Five times General Landry almost quit because he just couldn’t handle these people any more
Date: 2009-02-13 02:32 pm (UTC)Within a month, though, he’s heard four different airmen and five different scientists (one of them a woman) wonder about the ethics of asking out Carolyn, as she’s his daughter. He’s also witnessed two different people (one of them, again, a woman) actually ask her out (and seen his daughter accept the woman’s offer, which is something he hadn’t known about her, and is still trying to pretend he doesn’t know while he waits for her to tell him). He’s also heard about one young airman try to follow her into the showers, but that was an official report, made by a very pissed off Colonel Mitchell when he caught the man, which was swiftly followed by the airman getting reassigned to guard the weapons chair in Antarctica.

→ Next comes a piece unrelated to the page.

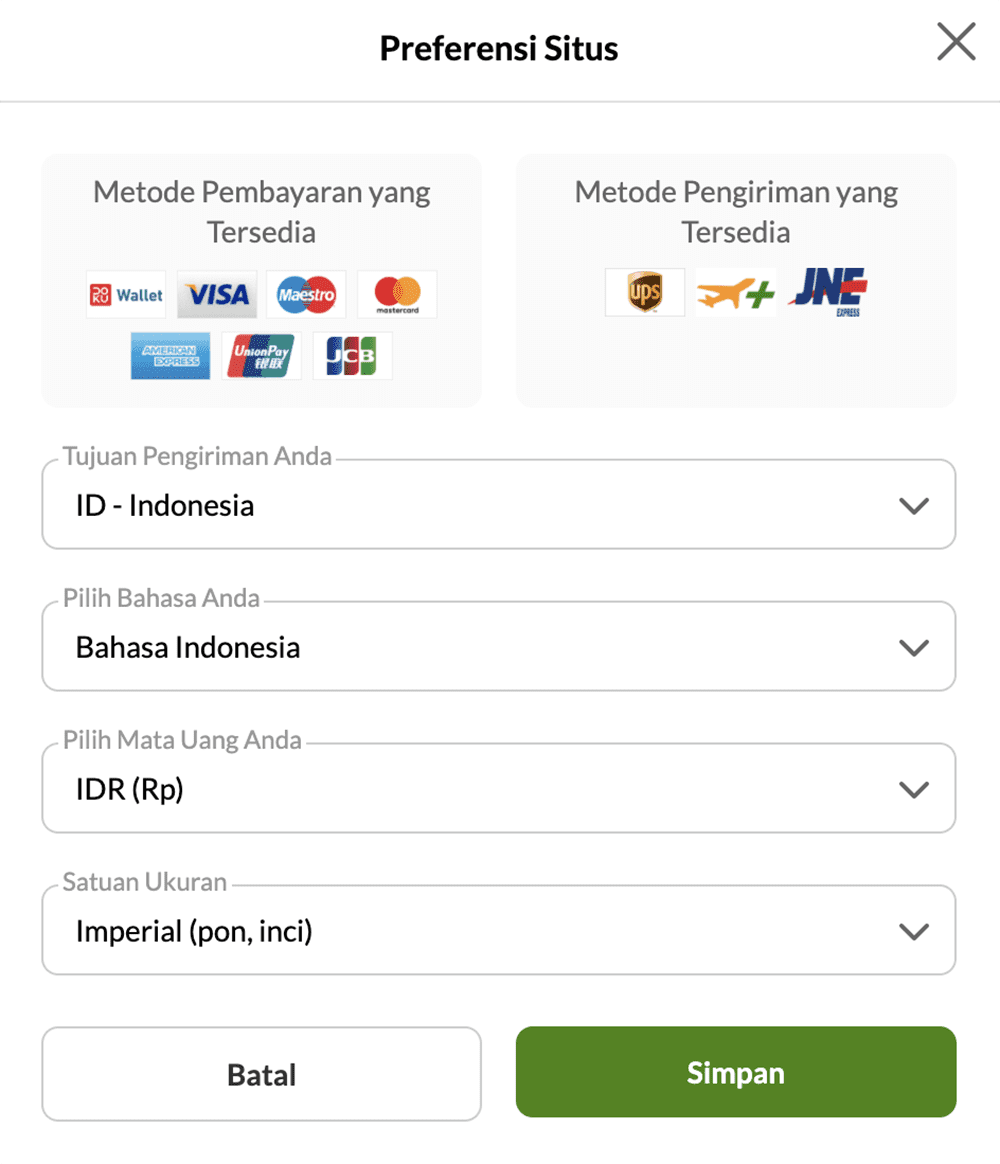1000x1164 pixels.
Task: Click the UPS shipping logo
Action: pos(645,293)
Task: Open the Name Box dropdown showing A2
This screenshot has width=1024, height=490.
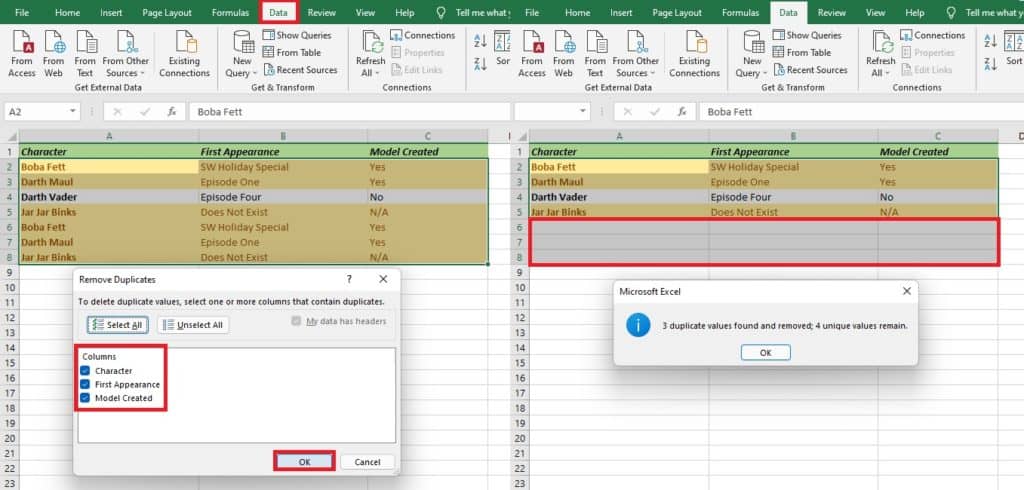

He hasn’t ever spent this much time worrying about his daughter’s love life, for all that he knows she can take care of herself. That’s not what’s bothering him, though; what’s bothering him is that, every time he hears one of his people wonder if Carolyn would go for it, he wants to haul the person into his office and tell them to stay the hell away from his child, they’re not good enough for her.
He doesn’t think it’s a bad sign that he thinks no-one’s good enough for Carolyn; he’s less sure it’s not a bad sign that he doesn’t think these specific people are good enough for her, not when they’re supposed to be the best and the brightest, and it’s a worry that drives him to seriously consider whether he wouldn’t be better elsewhere.
*
5. SG1 defeat the Ori, the Tok’ra de-snake Ba’al and Atlantis drops in to defeat the Wraith, and life is quiet for, oh, a good two weeks. Then SG-3 stumble upon a race called the Noones, who were exiled from their planet centuries ago by the Tok’ra, who someone accidentally lets slip work with the Tau’ri sometimes, and they’re right back in the middle of a galactic war all over again.
The only person surprised when Hank has a heart attack in the gate room is Hank himself.
He ends up taking a month out on medical leave, leaving Carter, Mitchell and Davies in a kind of triumvirate charge, since all three of them have other duties which can’t be abandoned.
Everyone’s welcoming and happy to see him when he finally goes back. The three of them debrief him about everything (including the defeat of the Noones via Jackson and Teal’c persuading them into a treaty of non-aggression) in mind-numbing detail, and Carter and Davies leave to go back to what they should be doing.
It takes him a week to realize why his workload seems so much lighter than it did before, when he finds Mitchell, Jackson and Teal’c leading the newly formed SG-25 through a pre-mission briefing, Vala sitting with SG-25 because she is, apparently, going along as a kind of mentor. Mitchell starts guiltily when Hank walks in, but the rest of them just look at him, defiant beneath expressions forced into blankness.
“If you want to take over…” Mitchell says hesitantly, and Hank takes a good look at the people lined up behind him.
“No, carry on,” he says, walking out, and goes back to his office to look again at the retirement paperwork. Because he might not be able to call it mutiny, really, but he can sure as hell see that something shifted while he was gone, and he’s not at all convinced he can shift it back again.